Strategic Exits and Consolidation
Q1 2026 was characterised by meaningful M&A activity and a healthy liquidity environment for startup employees.
- Polygon Labs completed $250 million in acquisitions of Coinme and Sequence — the quarter’s largest M&A transactions.
- upGrad agreed to acquire Unacademy (SoftBank-backed) and Internshala, consolidating the edtech space. The Unacademy deal includes a break-free clause.
- ESOP buybacks returned strongly, totalling ~$220 million from at least seven startups including BrowserStack, Innovaccer, Unacademy, and CoinDCX.
- PhonePe paused its IPO plan due to global macro uncertainty, while several companies filed DRHPs signalling potential IPO activity in subsequent quarters.
Investor Activity
Peak XV Partners (formerly Sequoia India) was the most active venture capital firm with 16 deals in Q1 2026, including Agrani Labs, BambooBox, and C2i Semiconductors. Lightspeed India, Blume Ventures, Accel India, and Elevation Capital all remained active. Stride Ventures led overall investor activity with 38 deals (up 41% YoY), backed by a $1B+ partnership with Saudi Arabia’s Public Investment Fund (PIF).
Frequently Asked Questions (FAQs)
Q1: Which company raised the most funding in Q1 2026?
Neysa, an AI infrastructure platform, raised the highest amount with a $1.2 billion Series B round, backed by Blackstone and NVIDIA. This single deal accounted for nearly one-third of the quarter’s total capital.

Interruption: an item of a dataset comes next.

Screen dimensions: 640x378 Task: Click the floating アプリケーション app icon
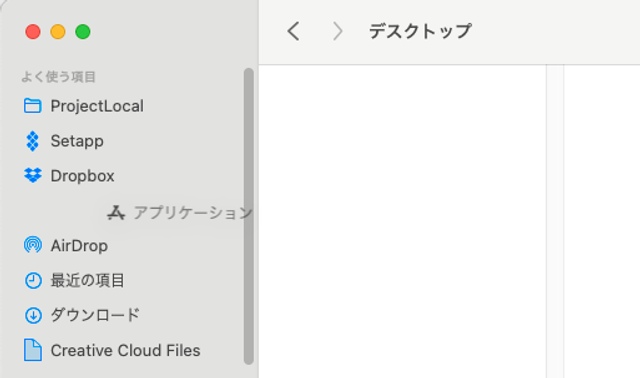(116, 213)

Q2: What is the total India startup funding for Q1 2026?
Approximately $3.9 billion was raised across more than 380 disclosed deals (Entrackr). Note: Inc42 reports $2.3 billion across 271 deals using a different methodology that excludes certain large rounds. Both figures represent the same quarter; the discrepancy is methodological.

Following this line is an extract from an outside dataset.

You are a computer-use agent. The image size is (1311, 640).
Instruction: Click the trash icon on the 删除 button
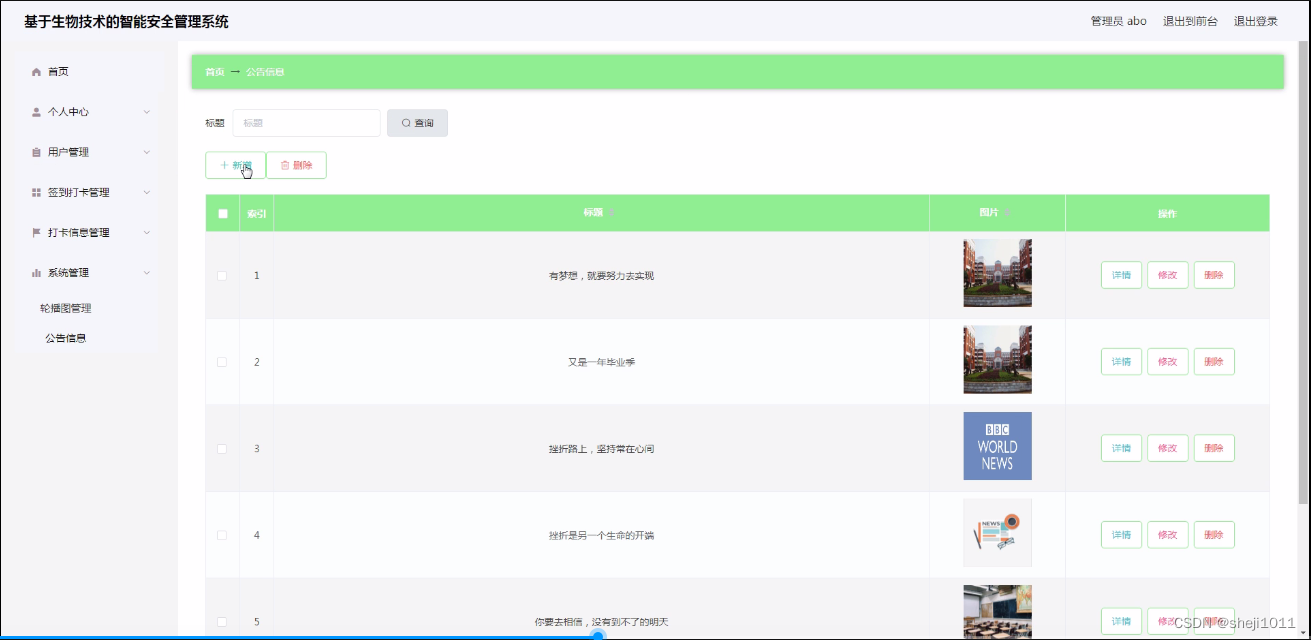coord(283,165)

Q3: Was Q1 2026 growth or a decline YoY?
The picture is mixed. Inc42 reports a 26% YoY decline vs Q1 2025. Entrackr’s broader count (~$3.9B) reflects near-parity or modest growth depending on the baseline used. The original article’s claim of ‘28% YoY growth’ is not supported by either primary source and has been removed.
Q4: Which sectors led Q1 2026 funding?
AI & Infrastructure led with $1.48 billion (38.3% of total capital), followed by Fintech at $538.2 million and Healthtech at $290.3 million.

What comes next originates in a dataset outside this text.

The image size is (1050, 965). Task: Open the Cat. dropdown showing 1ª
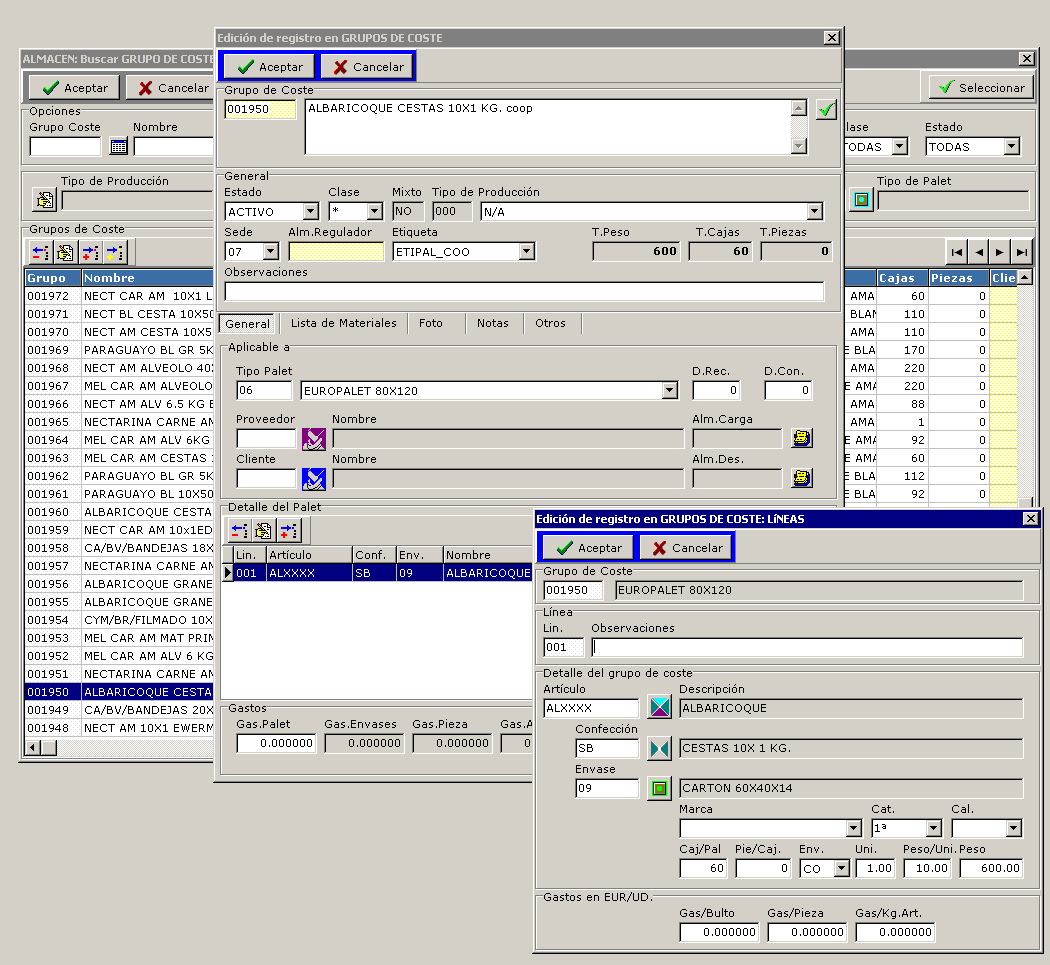tap(933, 829)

Q5: How did early-stage funding perform?
Early-stage funding crossed $1 billion in Q1 2026 — a relatively rare milestone — signalling renewed investor appetite at Seed and Series A levels, particularly in DeepTech and AI.
Q6: Which city led startup funding?
Mumbai led in total capital raised ($1.64 billion, 42.4% share) driven by large institutional deals. Bengaluru maintained the highest deal volume with 166 transactions.
Q7: Were there notable M&A or ESOP events?
Yes. Polygon Labs completed $250 million in acquisitions (Coinme and Sequence). upGrad agreed to acquire Unacademy and Internshala. ESOP buybacks totalled ~$220 million from at least seven startups including BrowserStack and CoinDCX.